第十一幕 愛しのエリザベート
第63話 決断の時
おれたちはまだ緑の壁の中にいるにも関わらず、景色だけが急に変わった。
そこは、江戸時代を彷彿とさせる風景。
「仏様。おいでになってくださったのですか?」
糸子さんが親しげに話しかけているのは、袈裟懸けのお坊さんだった。ちょっと、見た目で年齢はわからなかったけれど、彼女が仏様と言うのだから、きっと本物の仏様なのだろう。
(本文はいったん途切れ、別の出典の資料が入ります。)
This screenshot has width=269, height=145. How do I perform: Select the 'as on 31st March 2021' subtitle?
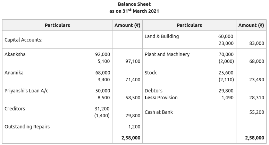click(134, 11)
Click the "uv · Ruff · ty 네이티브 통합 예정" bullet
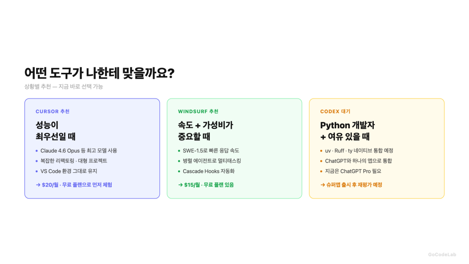Screen dimensions: 469x264 point(359,150)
「こんにちは。みな様ははじめましてですよね? わたしはここで、仏と呼ばれる存在になりました。この景色は、糸子さんがわたしにプレゼントしてくれた絵画の世界です。きちんと復元されていますかね?」
仏様は細い目を開けないまま、淡々とお話になった。
仏様は、糸子さんのことが好きだ。本能的にそう感じる。これは、直接対決の予感だ。
「それでは、わたしは糸子さんと山口 努さんとお話がありますので、ほかのみな様はどうかごゆっくりおくつろぎください」
仏様が言うが早いか、薫たちの姿が消える。
「なにをしたんですか?」
「たいしたことはしておりません。ただ、こうしてあなた様とお話をするにあたり、あの方々がいらっしゃってはご都合が悪いのではないかと思いまして」
危険なことに巻き込まれているわけじゃなさそうだ。おれはこのまま、仏様と話をつづけることにした。
「それで? 糸子さんは山口さんと結婚を前提におつきあいをするご決断をなさったのですね?」
はぁ? そういうことは、本人の口から直接聞きたかったなぁ、おい。
「あなた様のように聡明なお方が、このように粗野で、脳内思考がわかりやすい殿方を選ぶとは思っておりませんでした。むしろ、失望しましたよ」
「ああもぅ!! 仏様だかなんだか知りませんけども、あんまりな言い方じゃないですかっ!! 状況を説明してくれないままだし、おれはともかく、糸子さんの悪口まで言うなんて。あなた本当に仏様なんですかっ!?」
つい感情に任せてしゃべってしまったが、このお方は仏様。ああー!! おれ絶対に地獄に落ちる!!